The latest commercial from Tide is a good example of how to treat a stay-at-home dad. For the record, Tide didn’t contact me to write about this spot. I just saw the spot on TV and loved how it portrayed a SAHD.
“It’s classic problem solving”, the dad says early in the spot. My wife has often told me that sometimes it’s tough to talk to me (or men) because we just want results and are action oriented. We don’t want to talk about the issue, just tell us what it is and it will either be fixed or ignored. Being a stay-at-home parent is problem solving, albeit with lots of patience and a little psychology.
It’s funny and real
At :14 the dad says, “see this thing here.” I’m a stay-at-home dad and I say that every time I do the laundry. I don’t know what to call some of the things that I wash, I just know that if there’s a stain on it my wife will see it and ask for it to be washed again.
The girl at the end of the spot asks dad a question that most of us wouldn’t know how to handle. The dad takes the style of hair braiding one step further by asking if she wants a herringbone or fishtail French braid. When she says herringbone, he goes even further and compliments her by saying “good call.” Go Dad.
Its playful nature is enjoyable and very easy to watch. Some people will watch it and think to themselves that they know a SAHD like that; while others will think that such a dad can only live on television.
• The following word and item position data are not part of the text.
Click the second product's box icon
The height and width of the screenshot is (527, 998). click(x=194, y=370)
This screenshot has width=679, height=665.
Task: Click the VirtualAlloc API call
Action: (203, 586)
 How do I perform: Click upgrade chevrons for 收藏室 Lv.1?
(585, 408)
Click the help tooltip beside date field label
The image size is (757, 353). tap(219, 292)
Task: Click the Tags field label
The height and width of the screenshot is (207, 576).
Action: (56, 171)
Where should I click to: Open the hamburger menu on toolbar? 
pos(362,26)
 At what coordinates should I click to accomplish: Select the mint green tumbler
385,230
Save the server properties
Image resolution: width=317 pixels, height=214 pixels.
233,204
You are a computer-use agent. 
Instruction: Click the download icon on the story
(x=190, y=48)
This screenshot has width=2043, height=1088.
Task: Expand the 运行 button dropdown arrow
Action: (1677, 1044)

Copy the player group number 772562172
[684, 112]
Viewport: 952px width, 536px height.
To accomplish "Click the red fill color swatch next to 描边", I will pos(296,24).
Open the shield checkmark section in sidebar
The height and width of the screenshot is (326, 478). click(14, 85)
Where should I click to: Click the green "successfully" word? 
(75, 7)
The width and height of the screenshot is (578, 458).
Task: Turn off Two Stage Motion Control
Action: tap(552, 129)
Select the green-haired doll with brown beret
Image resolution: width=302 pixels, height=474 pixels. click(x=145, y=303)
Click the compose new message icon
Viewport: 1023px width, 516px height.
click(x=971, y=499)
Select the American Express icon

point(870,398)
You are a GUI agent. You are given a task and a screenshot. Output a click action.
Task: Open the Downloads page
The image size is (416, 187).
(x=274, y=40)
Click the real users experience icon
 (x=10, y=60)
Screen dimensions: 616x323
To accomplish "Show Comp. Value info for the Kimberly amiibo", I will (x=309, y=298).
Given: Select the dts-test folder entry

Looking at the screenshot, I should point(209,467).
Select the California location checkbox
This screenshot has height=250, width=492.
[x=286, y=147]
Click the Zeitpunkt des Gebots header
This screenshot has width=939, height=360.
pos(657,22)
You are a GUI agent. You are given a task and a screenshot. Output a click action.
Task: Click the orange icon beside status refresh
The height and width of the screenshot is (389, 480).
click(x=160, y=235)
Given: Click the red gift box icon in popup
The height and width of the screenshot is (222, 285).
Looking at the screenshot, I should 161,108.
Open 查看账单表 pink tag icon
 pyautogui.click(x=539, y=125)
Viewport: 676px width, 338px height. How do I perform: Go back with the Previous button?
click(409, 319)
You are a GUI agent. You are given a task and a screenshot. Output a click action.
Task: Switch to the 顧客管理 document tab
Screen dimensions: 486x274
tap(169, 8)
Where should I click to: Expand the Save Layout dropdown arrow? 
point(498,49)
Whatever your thoughts on this Tide spot it’s certainly more respectful than the Ragu debacle that C.C. Chapman experienced. Including a dad or SAHD in an advertising campaign doesn’t guarantee success. As a SAHD, we are a market, but we don’t need to be wined and dined, just don’t speak down to us all the time. The simple steps, like reaching out to stay-at-home parents, vs. specifically reaching out to the stay-at-home moms is one thing to do.
What other commercials have treated stay-at-home dads with respect?